Because of this, guideline makers like Nice, which can only go by the published literature, are trapped. Regulators, like the FDA and MHRA, which reflect a professional consensus rather than lead on issues like this, are likewise stuck. Doctors who believe their role is to follow Nice, the MHRA and the scientific evidence are in the same bind.
The process of manufacturing clinical consensus has become so slick that it is now almost impossible to find independent articles from academic physicians with no links to industry that will sound a note of caution about prescribing antidepressants to women of child-bearing years. This is a problem that increasingly applies across all of medicine – from the use of HRT, to drugs for osteoporosis, respiratory or gut problems, pain-relief, as well as all psychotropic drugs.
Where once drugs were seen as poisons to be used judiciously and with caution, they are now treated as fertilisers whose more or less indiscriminate use can only do good. Where once farmers knew to keep their cattle out of fields growing the serotonin reuptake inhibiting weed, St John’s Wort, as it caused miscarriages, under industry influence women have been herded by doctors in exactly the opposite direction.
August 9th, 2009 at 12:37PM
I’ve been around the business long enough to know that this is a real problem, but not because of medical "ghost writers." The writers are hired by drug companies, doctors, hospitals, clinical research groups, etc. in order to help busy, often writing-challenged researchers get their articles together. Nothing goes out without the researchers’ OK. The influential data appears in peer-reviewed journals, which have their own responsibilities to deny publication if it’s not warranted. Many medical writers belong to professional groups like the AMWA that discuss and advise on ethics and conflicts of interest in this kind of arrangement.

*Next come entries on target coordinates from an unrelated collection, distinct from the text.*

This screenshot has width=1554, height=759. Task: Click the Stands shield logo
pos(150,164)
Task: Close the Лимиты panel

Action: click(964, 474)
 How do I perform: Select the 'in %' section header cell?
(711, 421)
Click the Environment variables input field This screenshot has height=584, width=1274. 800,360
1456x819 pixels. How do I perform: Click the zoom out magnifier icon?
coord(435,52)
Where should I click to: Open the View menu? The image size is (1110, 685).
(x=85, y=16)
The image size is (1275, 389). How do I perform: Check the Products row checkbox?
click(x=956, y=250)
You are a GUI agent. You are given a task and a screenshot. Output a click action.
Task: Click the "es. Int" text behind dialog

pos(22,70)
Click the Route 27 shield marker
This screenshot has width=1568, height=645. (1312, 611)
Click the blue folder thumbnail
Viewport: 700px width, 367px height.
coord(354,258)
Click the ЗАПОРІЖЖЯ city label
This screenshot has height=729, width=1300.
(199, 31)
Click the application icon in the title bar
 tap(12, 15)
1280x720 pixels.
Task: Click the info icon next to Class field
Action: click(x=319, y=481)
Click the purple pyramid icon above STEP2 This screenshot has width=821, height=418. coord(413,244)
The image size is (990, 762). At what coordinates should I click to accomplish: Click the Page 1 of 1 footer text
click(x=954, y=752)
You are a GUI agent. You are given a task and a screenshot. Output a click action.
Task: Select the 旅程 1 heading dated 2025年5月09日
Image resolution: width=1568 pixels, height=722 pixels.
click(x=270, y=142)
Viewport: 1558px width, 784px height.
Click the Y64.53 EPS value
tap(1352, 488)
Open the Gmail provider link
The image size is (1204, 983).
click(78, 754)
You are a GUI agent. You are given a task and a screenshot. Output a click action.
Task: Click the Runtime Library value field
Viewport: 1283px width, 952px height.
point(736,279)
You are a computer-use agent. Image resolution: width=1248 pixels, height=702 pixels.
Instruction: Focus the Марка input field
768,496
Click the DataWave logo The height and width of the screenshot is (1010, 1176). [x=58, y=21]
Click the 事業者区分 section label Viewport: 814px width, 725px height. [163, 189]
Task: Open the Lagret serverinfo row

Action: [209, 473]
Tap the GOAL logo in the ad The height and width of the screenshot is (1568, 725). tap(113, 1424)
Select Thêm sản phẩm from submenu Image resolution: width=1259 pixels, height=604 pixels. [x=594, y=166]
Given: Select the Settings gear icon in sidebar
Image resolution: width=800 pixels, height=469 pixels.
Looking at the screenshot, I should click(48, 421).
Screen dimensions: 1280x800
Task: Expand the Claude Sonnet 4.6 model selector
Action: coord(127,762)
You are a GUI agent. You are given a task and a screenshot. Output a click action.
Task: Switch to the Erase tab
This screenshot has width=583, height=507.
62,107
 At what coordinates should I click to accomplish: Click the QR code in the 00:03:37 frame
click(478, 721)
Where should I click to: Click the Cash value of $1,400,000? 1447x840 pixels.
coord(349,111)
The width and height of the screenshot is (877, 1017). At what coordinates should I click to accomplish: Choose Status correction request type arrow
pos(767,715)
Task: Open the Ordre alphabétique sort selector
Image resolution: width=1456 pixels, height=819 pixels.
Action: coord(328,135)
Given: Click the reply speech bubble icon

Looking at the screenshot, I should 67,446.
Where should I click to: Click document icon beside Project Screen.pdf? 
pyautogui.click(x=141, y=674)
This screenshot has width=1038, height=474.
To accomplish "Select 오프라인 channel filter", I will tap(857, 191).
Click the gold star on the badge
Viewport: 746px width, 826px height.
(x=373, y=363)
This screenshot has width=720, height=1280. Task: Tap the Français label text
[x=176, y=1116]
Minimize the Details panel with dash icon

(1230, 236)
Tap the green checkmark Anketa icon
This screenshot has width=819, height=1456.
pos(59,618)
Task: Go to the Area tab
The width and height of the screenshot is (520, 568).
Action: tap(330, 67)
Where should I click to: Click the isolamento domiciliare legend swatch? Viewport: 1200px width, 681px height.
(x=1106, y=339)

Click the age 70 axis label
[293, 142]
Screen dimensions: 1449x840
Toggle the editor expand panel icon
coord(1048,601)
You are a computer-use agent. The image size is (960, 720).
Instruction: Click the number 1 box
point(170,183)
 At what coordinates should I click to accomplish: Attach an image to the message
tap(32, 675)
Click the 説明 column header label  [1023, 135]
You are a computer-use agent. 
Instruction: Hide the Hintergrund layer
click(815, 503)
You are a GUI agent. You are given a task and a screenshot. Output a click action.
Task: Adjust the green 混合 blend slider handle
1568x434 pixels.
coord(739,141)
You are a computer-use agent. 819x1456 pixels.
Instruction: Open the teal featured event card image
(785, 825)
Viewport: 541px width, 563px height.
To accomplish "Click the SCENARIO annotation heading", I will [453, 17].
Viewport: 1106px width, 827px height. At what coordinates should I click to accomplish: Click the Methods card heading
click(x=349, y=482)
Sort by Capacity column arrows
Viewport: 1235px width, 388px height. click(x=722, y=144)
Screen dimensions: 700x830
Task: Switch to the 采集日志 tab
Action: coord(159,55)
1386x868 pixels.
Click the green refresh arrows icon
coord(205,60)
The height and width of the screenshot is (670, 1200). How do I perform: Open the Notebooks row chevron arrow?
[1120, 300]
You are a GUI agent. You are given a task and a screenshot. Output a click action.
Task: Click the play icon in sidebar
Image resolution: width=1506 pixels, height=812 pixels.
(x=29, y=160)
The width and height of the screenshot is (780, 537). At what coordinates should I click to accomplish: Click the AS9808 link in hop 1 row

It’s not a perfect system, but it’s not necessarily shady, either. The core problem is the structure of pharmaceutical research, the majority of which is done by private mega-corporations with profit goals. Of course they’re trying to shift the discussion to favor their products. Any corporation would. The real issue is the influence of corporate money on academia — not medical writing.
August 9th, 2009 at 3:05PM
Thomas Hager said, The core problem is the structure of pharmaceutical research, the majority of which is done by private mega-corporations with profit goals.”
It gets worse. Corporate marketing memes have infected NIH, so we now see this agency funding academic investigators to conduct projects that are disguised experimercials. The STAR*D “effectiveness” study of antidepressants is a good example. It cost the taxpayer $32 million, and it did little more than showcase the drugs already in use. It was an exercise in numbing empiricism, defective in research design, lacking real hypotheses, and bereft of a conceptual framework. Naturally, the director of NIMH issued a series of self congratulatory press releases when the unsurprising results were in. Pharma had to be pleased – all drugs were equal and all must have prizes.
For someone like myself who has been in the field of antidepressant drugs since close to the beginning, what passes for sophisticated clinical psychopharmacology nowadays looks like pretend science.